Grazie Giovanni, per l’apprezzamento e per la bella citazione. Buon lavoro anche a te.
trovato
“La vitalità di un Paese, di una impresa, di una famiglia si vede da quello che fa, da quello che costruisce, da quello che mostra. Lo sviluppo economico e culturale europeo dopo il Mille si è espresso con le sue stupende cattedrali. Oggi la vitalità della Cina è dimostrata dai grattacieli di Shangai, dalle sue navi portacontainer, quella della Spagna dalle sue metropolitane, quella della Francia dai suoi treni superveloci. Sono solo indicatori, solo simboli, ma più veritieri delle statistiche. Perché la gente che crea, oggettiva sempre in modo visibile il suo slancio, i suoi progetti, i suoi sogni. E, nei periodo creativi, la gente partecipa a quella creazione, la sente come propria. Negli anni Sessanta, quando vivevamo lo slancio del boom economico, abbiamo costruito in poco tempo una rete di autostrade, e tutti accorrevano a guardarle, ne erano orgogliosi. I Barilla costruivano il loro stabilimento accanto all’autostrada, anche per Parma, la loro città. In queste epoche l’uomo comune, partecipando del fervore attorno a sé, crede in se stesso, lavora, si fa una casa, un negozio, mette al mondo figli. Invece un Paese che ha perso lo slancio vitale, non fa più investimenti a lungo termine, non costruisce più autostrade, ferrovie, porti, acquedotti, centrali elettriche, dighe, università, biblioteche, grandiosi edifici pubblici o privati. Il finanziere subentra all’imprenditore. La gente diventa pigra, vive per le vacanze. Non è più orgogliosa di quello che viene realizzato nel campo dell’economia, della scienza, dell’arte, non lo sente più come proprio. Anche sul piano degli affetti di inaridisce. Dice che è depressa, tarda a sposarsi, non fa figli. I governanti fanno discorsi in cui senti che hanno perso la fede.
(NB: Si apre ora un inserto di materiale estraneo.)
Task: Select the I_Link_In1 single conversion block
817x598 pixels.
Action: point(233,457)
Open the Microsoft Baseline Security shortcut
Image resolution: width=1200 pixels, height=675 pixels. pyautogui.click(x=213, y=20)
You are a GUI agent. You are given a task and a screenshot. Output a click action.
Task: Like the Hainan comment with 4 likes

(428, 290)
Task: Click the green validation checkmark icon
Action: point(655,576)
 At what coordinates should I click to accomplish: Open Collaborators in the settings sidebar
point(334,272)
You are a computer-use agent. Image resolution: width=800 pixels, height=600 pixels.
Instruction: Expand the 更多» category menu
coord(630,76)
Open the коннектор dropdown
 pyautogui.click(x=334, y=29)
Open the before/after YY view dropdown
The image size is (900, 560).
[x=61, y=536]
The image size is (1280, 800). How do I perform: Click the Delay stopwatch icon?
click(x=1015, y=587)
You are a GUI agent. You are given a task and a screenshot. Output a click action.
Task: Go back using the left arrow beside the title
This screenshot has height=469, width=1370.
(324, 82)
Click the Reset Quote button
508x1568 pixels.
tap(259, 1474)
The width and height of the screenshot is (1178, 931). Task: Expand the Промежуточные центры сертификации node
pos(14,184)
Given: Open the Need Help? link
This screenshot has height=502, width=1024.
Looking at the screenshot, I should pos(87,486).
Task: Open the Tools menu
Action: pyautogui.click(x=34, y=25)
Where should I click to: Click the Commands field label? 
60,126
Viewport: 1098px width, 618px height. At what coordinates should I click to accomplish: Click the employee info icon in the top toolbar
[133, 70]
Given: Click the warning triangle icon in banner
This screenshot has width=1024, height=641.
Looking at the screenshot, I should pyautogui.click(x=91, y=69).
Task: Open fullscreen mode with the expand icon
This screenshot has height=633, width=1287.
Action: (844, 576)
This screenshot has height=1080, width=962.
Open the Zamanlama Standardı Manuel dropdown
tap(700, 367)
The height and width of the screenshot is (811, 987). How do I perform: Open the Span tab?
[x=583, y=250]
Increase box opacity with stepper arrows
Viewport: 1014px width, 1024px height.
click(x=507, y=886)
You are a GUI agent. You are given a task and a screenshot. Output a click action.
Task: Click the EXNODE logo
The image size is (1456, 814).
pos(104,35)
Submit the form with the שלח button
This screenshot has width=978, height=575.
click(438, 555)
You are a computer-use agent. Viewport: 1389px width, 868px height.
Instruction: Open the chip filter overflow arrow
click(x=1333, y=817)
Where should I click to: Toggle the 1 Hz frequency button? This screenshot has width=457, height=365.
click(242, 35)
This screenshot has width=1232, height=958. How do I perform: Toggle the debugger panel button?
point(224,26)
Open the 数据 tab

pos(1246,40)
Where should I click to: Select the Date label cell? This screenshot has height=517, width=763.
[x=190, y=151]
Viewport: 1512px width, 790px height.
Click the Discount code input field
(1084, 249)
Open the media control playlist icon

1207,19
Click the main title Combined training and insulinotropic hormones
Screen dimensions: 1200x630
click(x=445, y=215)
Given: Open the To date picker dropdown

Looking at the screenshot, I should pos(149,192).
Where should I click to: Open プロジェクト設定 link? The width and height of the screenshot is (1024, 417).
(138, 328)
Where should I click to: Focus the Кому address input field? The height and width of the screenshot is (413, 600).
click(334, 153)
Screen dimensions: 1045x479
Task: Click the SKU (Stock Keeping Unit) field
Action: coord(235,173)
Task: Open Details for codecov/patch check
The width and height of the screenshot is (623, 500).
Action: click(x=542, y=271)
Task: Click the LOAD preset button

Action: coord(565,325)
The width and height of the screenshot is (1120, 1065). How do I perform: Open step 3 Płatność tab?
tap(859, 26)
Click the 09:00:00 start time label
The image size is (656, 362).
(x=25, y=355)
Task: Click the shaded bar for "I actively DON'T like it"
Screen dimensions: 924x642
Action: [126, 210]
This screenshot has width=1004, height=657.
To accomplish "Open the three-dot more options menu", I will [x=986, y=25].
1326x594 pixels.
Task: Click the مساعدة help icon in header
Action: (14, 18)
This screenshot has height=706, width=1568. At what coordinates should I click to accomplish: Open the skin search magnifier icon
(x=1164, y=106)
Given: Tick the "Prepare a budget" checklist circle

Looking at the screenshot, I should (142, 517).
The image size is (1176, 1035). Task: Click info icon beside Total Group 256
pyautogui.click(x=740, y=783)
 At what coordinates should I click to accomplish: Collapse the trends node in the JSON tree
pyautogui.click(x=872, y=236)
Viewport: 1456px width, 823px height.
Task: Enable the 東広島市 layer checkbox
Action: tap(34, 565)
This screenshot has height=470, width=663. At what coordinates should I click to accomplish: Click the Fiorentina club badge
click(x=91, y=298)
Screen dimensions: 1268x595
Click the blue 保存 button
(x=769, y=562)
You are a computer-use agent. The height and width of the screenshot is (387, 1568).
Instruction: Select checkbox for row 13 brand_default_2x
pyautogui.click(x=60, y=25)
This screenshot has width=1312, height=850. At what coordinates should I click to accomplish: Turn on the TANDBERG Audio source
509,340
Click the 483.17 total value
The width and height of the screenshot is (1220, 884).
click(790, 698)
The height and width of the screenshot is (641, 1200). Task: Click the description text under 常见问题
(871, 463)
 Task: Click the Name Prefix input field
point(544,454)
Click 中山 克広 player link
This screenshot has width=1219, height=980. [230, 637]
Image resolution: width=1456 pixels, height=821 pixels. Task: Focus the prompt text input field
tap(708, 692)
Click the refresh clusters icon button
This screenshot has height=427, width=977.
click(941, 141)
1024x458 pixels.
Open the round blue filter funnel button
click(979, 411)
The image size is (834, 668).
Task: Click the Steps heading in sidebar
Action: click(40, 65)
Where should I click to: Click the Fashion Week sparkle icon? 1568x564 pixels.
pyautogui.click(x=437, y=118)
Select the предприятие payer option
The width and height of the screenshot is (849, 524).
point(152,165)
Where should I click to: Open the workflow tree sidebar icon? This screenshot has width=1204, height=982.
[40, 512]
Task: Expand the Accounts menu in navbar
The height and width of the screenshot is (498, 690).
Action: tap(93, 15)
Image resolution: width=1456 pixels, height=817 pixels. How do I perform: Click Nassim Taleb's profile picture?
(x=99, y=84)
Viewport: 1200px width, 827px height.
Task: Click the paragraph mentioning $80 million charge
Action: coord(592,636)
Il nostro Paese è già andato troppo avanti su questa strada. Ma sono convinto che siamo giunti a un punto di svolta. In Italia c’è un immenso potenziale di creatività paralizzato, c’è troppa gente che ha voglia di fare ed è frenata. Lo vedo fra i miei studenti, basta uno stimolo, una occasione, e quelli che sembravano apatici e spenti si scatenano, si mettono insieme, inventano, creano. Perciò fra poco emergeranno nuovi gruppi, nuovi imprenditori, nuovi leaders, insofferenti delle ideologie dell’inerzia e del lamento. Incominceranno a sognare, a costruire, e si ribelleranno a chi dice che non si può, a chi pone intralci, a chi vuol tenerli immobili. E alla fine, credete, vinceranno”.